So much for "The Truth Shall Set you Free"

http://www.nytimes.com/2004/11/17/politics/17intel.html?th

http://tinyurl.com/3n84x

New C.I.A. Chief Tells Workers to Back Administration Policies
By DOUGLAS JEHL

Published: November 17, 2004

WASHINGTON, Nov. 16 - Porter J. Goss, the new intelligence chief, has told 
Central Intelligence Agency employees that their job is to "support the 
administration and its policies in our work,'' a copy of an internal 
memorandum shows.

"As agency employees we do not identify with, support or champion opposition 
to the administration or its policies," Mr. Goss said in the memorandum, 
which was circulated late on Monday. He said in the document that he was 
seeking "to clarify beyond doubt the rules of the road."

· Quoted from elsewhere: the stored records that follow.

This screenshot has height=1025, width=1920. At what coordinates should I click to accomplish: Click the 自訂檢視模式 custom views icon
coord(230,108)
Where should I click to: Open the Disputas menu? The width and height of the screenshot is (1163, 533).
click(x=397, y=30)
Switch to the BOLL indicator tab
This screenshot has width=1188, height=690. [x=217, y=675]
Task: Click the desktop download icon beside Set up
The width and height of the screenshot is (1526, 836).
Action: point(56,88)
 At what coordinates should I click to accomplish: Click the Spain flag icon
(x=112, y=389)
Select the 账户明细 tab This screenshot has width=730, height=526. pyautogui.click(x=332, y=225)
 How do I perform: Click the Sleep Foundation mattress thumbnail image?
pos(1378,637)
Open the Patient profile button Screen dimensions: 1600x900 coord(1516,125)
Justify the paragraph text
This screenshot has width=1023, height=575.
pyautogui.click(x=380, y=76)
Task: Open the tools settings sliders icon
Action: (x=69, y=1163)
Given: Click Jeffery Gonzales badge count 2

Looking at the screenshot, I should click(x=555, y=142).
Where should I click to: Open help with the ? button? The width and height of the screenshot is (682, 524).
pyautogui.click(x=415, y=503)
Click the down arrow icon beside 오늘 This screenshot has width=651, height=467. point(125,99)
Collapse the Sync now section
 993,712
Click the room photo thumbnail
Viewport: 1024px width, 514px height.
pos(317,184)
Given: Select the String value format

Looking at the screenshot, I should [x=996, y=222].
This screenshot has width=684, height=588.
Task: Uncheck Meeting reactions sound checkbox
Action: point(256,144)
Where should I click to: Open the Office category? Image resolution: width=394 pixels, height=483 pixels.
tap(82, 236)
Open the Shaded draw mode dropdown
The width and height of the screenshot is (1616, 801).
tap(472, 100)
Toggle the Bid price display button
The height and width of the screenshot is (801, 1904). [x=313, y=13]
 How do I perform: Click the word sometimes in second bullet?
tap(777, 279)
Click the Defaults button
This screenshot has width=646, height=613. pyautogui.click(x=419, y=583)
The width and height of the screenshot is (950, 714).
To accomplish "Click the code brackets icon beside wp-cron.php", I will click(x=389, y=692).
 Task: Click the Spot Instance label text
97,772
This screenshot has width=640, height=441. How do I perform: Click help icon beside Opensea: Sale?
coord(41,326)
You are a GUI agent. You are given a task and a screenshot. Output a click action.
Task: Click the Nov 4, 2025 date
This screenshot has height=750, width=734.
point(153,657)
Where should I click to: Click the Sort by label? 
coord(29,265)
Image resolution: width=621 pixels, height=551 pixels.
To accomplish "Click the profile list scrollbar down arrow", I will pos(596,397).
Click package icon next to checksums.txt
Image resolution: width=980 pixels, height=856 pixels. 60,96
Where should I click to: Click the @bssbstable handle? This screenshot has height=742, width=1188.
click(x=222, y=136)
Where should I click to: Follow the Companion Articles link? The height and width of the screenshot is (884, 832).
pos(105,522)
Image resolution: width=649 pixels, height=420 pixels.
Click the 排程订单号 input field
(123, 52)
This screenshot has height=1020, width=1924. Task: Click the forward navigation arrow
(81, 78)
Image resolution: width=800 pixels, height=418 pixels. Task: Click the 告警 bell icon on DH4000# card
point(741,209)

While his words could be construed as urging analysts to conform with 
administration policies, Mr. Goss also wrote, "We provide the intelligence 
as we see it - and let the facts alone speak to the policymaker.''

The memorandum suggested an effort by Mr. Goss to spell out his thinking as 
he embarked on what he made clear would be a major overhaul at the agency, 
with further changes to come. The changes to date, including the ouster of 
the agency's clandestine service chief, have left current and former 
intelligence officials angry and unnerved. Some have been outspoken, 
including those who said Tuesday that they regarded Mr. Goss's warning as 
part of an effort to suppress dissent within the organization.

In recent weeks, White House officials have complained that some C.I.A. 
officials have sought to undermine President Bush and his policies.

At a minimum, Mr. Goss's memorandum appeared to be a swipe against an agency 
decision under George J. Tenet, his predecessor as director of central 
intelligence, to permit a senior analyst at the agency, Michael Scheuer, to 
write a book and grant interviews that were critical of the Bush 
administration's policies on terrorism.

One former intelligence official said he saw nothing inappropriate in Mr. 
Goss's warning, noting that the C.I.A. had long tried to distance itself and 
its employees from policy matters.

"Mike exploited a seam in the rules and inappropriately used it to express 
his own policy views,'' the official said of Mr. Scheuer. "That did serious 
damage to the agency, because many people, including some in the White 
House, thought that he was being urged by the agency to take on the 
president. I know that was not the case.''

But a second former intelligence official said he was concerned that the 
memorandum and the changes represented an effort by Mr. Goss to stifle 
independence.

"If Goss is asking people to color their views and be a team player, that's 
not what people at C.I.A. signed up for,'' said the former intelligence 
official. The official and others interviewed in recent days spoke on 
condition that they not be named, saying they did not want to inflame 
tensions at the agency.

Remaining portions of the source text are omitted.